3.2 Architecture of MLFrnn

The states of different ConvLSTM layers are collectively irrelevant, and the interlayer connections are not explored sufficiently. To tackle this problem, the MLFrnn was developed in this study for the estimation of SSHA fields. As MLFrnn’s fundamental building element, a novel type of multilayer fusion cells was designed that enable spatiotemporal trait acquisition at the nearby and remote positions for the SSHA fields. These features are delivered both horizontally and vertically.

Fig. 2
figure 2

MLFrnn model for forecasting SSHA fields. The red and purple arrows respectively indicate the directions of the information flows for inputs and forecasts, whereas the green arrows denote the flow direction of the cell/hidden state information that is transmitted both transversely and longitudinally. The blue arrows show the flow direction of relevance state information constituting the pristine-deepest layer connection

Let’s denote the SSHA field at time step \(t\) by \(X_{t}\). The SSHA field can then be predicted based on the former \(t\)-days observations, as follows:

$$\begin{aligned} {X^{'}}_{t + 1} = \underset{X_{t + 1}}{\text {argmax}}\ p\left( \left. \ X_{t + 1} \right| X_{1},X_{2},...,X_{t} \right) \end{aligned}$$
(2)

where \(p( \cdot )\) represents a conditional probability and \({X^{'}}_{t + 1}\) is the forecast SSHA field at time step \(t + 1\).
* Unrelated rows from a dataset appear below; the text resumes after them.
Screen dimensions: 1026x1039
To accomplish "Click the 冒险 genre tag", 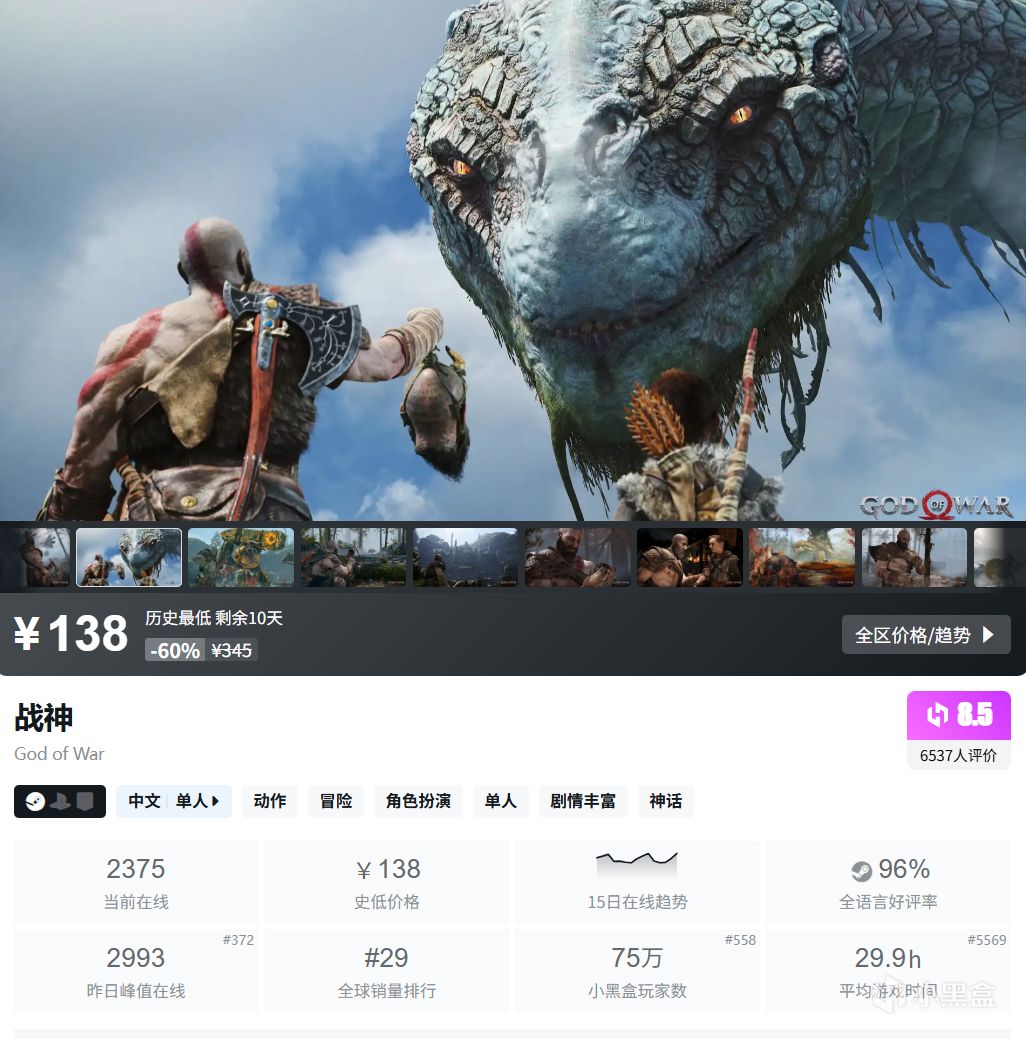I will point(336,801).
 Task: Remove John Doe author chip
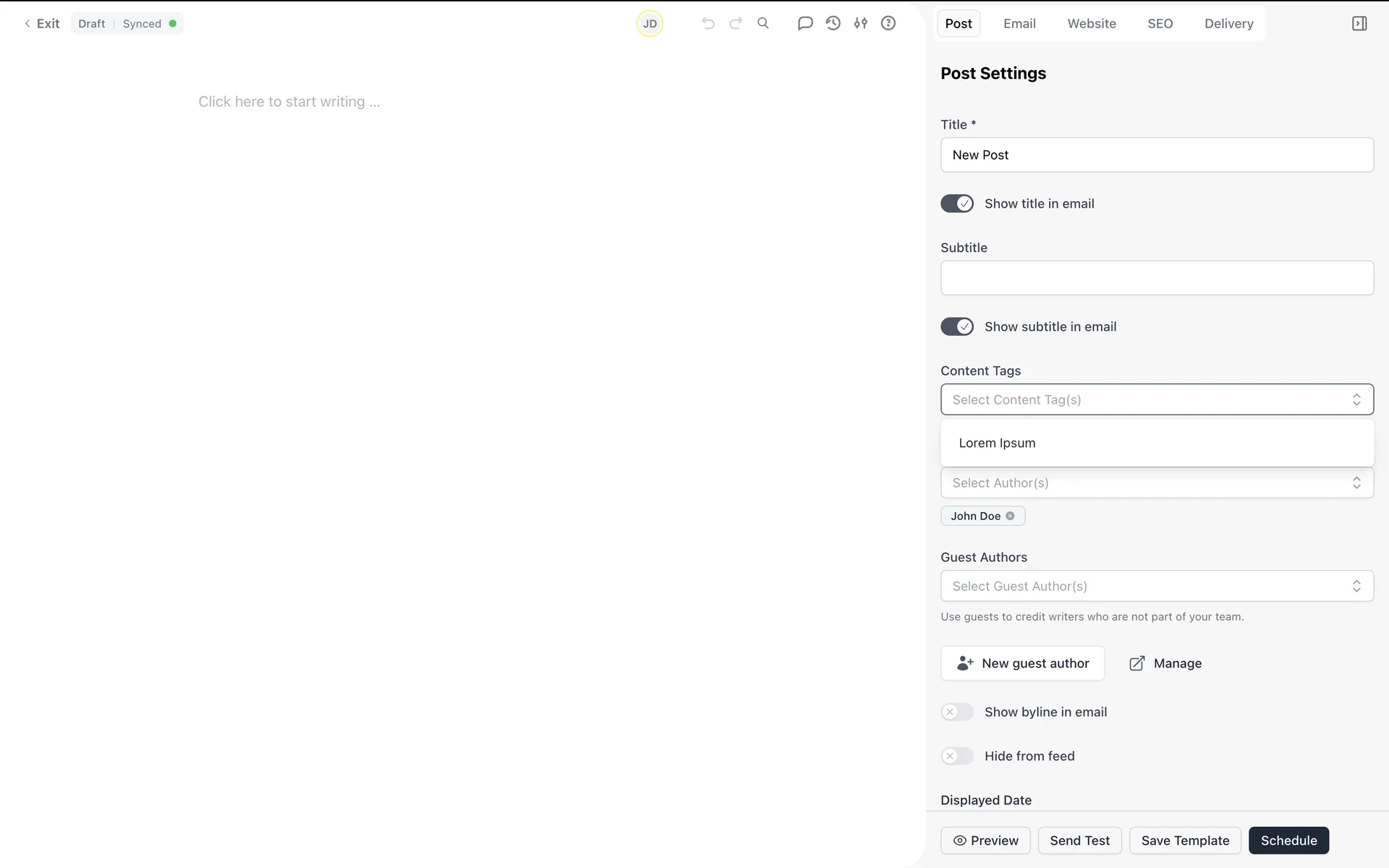(1010, 516)
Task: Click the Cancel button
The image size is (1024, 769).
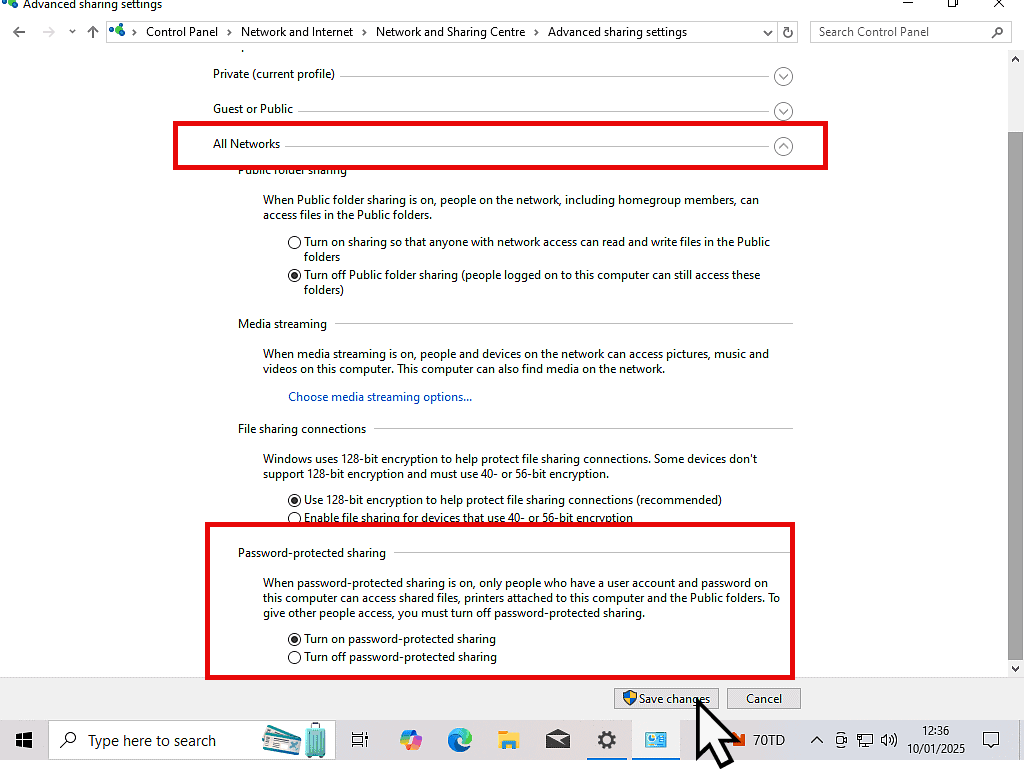Action: [763, 698]
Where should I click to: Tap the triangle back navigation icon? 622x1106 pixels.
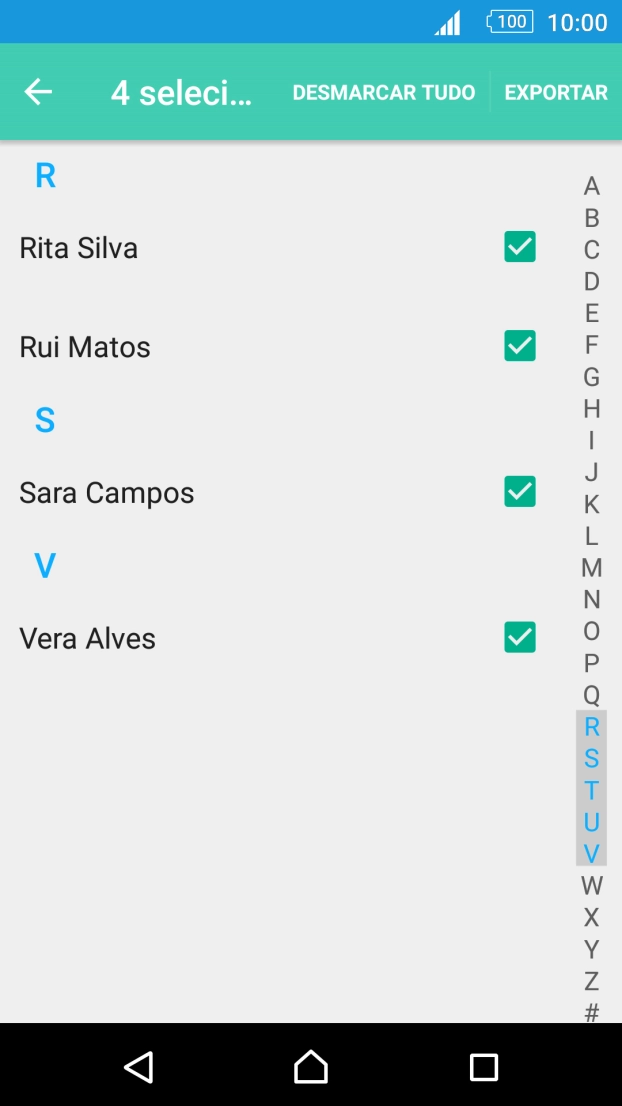click(x=139, y=1067)
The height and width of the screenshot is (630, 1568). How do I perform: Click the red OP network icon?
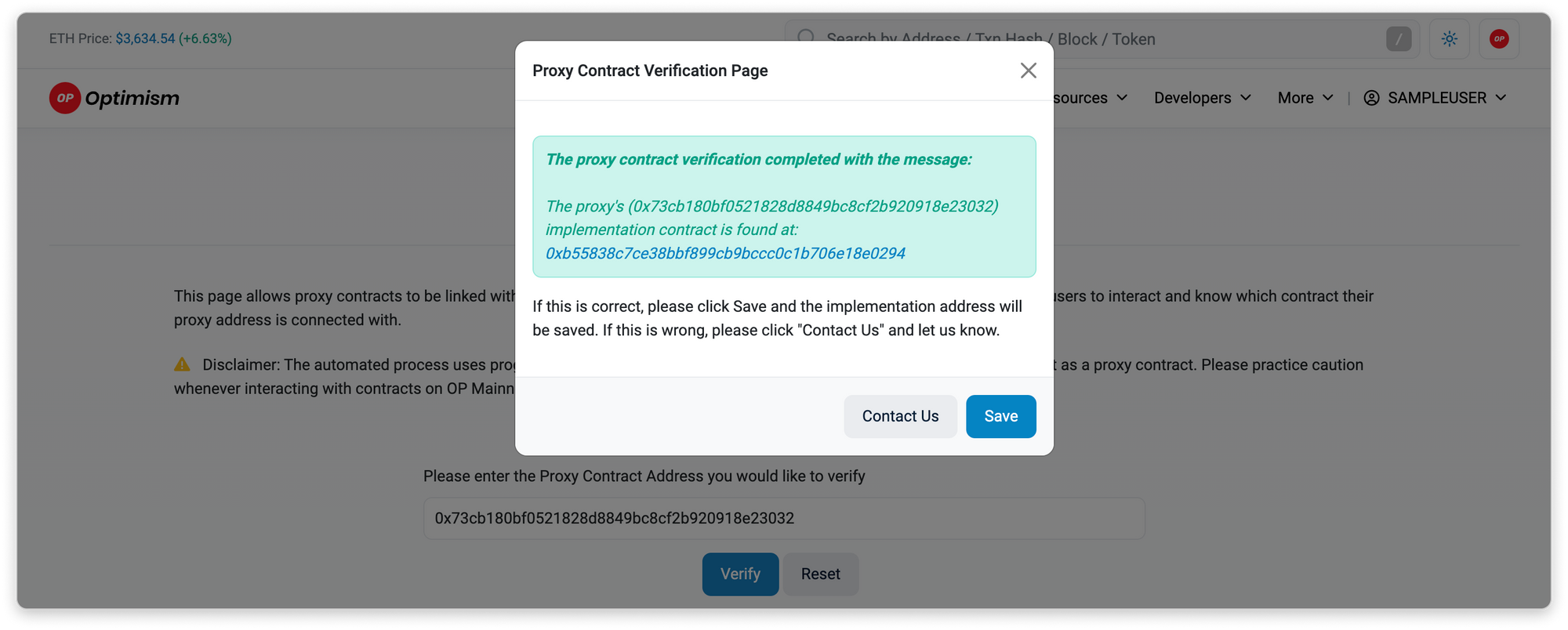point(1499,39)
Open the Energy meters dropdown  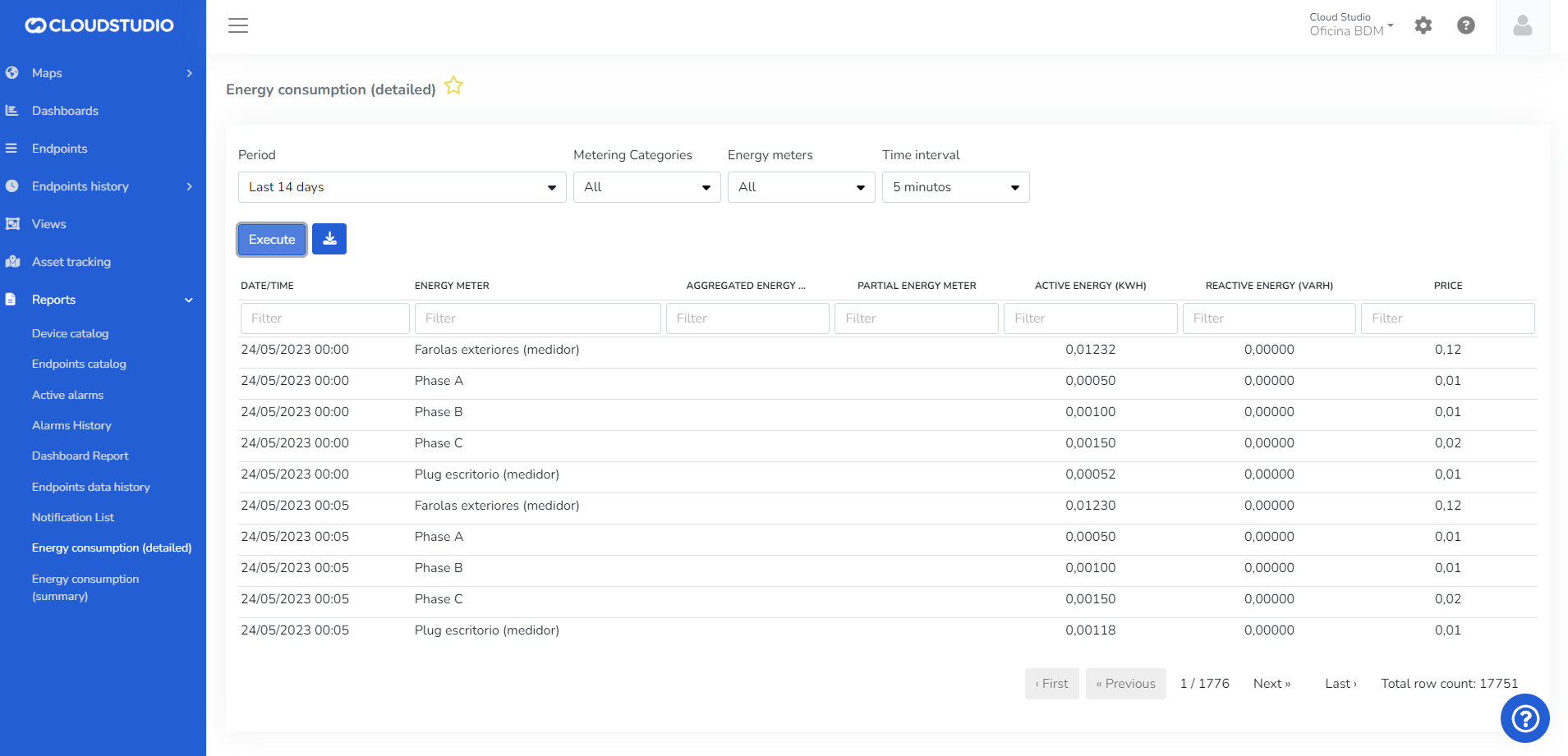tap(801, 187)
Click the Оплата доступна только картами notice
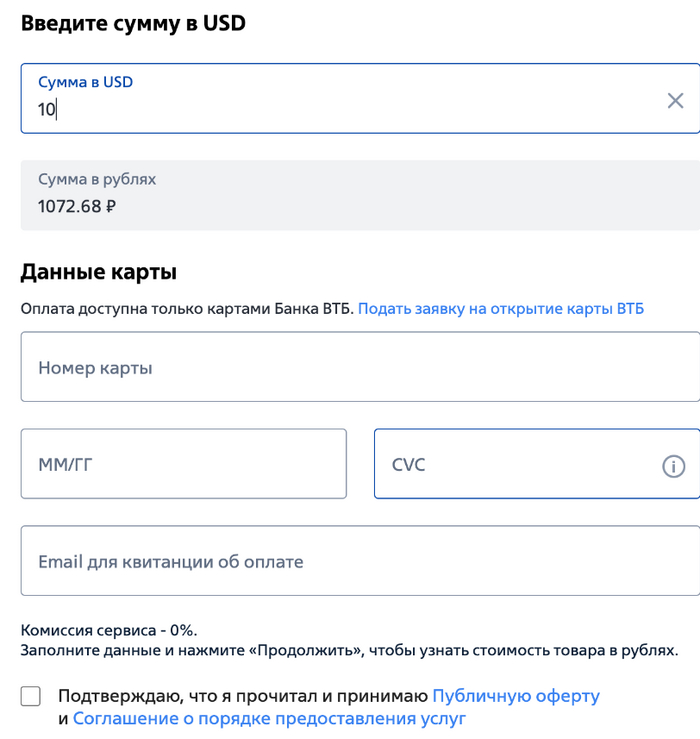Screen dimensions: 700x739 coord(187,309)

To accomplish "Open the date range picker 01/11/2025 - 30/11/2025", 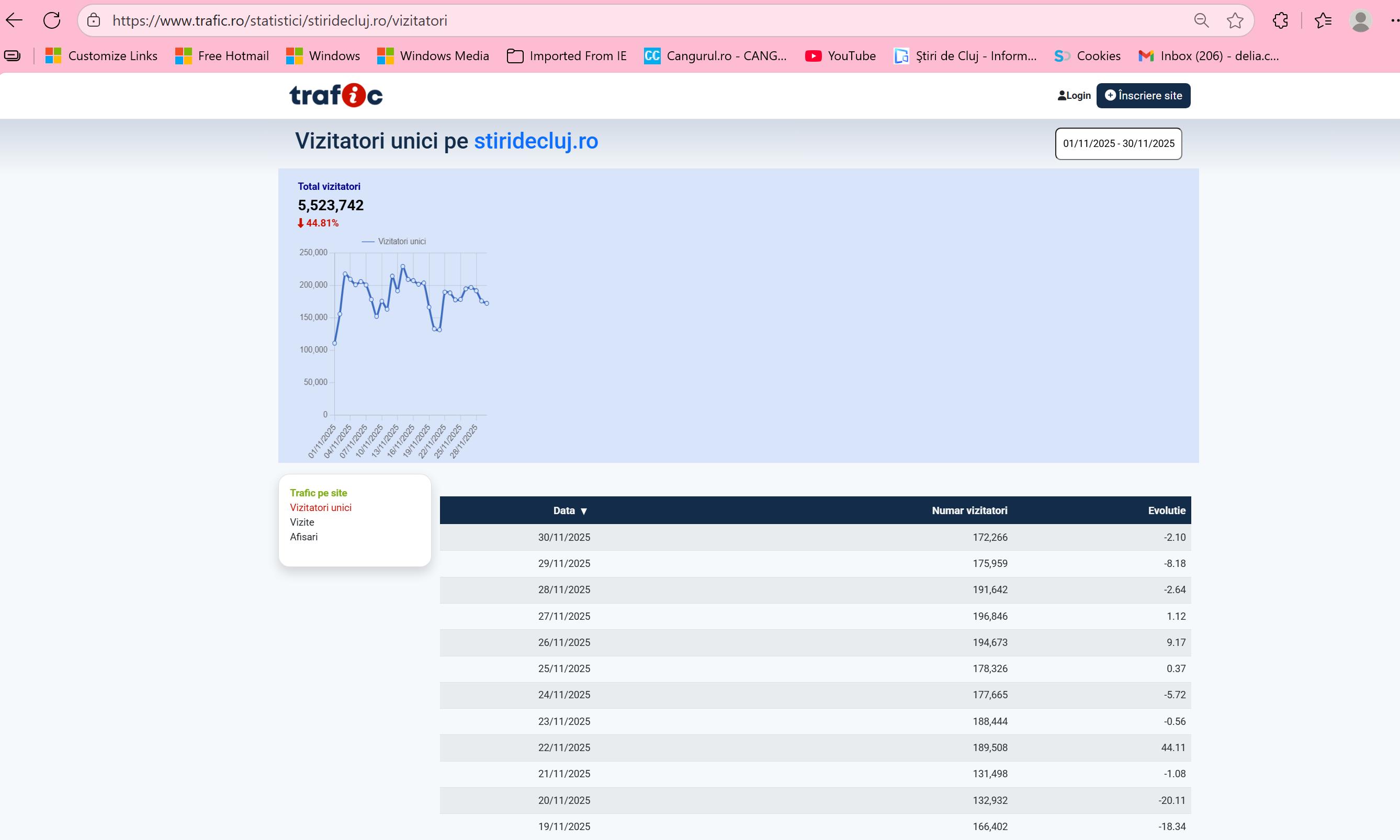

Figure 2 presents the architecture of the MLFrnn model. It can extract cell state \(C_{t}^{n}\) and hidden state \(H_{t}^{n}\) (\(t\) denotes time and \(n\) represents the number of layers) for storing long-run and short-run memories. The cell state is expressed in vertical and horizontal ways rather than horizontally as in ConvLSTM. To study SSHA variations, the MLFrnn model fuses cell states and hidden states from diverse layers.

Additionally, in ConvLSTM, the pristine and deepest layers are irrelevant at the prior time step. To overcome this limitation, a supplementary relevance state \(R_{t}^{n}\) is added, which accomplishes the spatial trait storage for the SSHA fields and their straight transverse updating. In the subsequent time step, the pristine layer is fed with the relevance state of the deepest layer \(R_{t}^{n = 4}\), to allow a more abundant spatial feature.

The forecast of the SSHA field \({\widetilde{X}}_{t}\) is acquired by adopting a \(1 \times 1\) convolution operation to the hidden state from the deepest layer \(H_{t}^{n = 4}\).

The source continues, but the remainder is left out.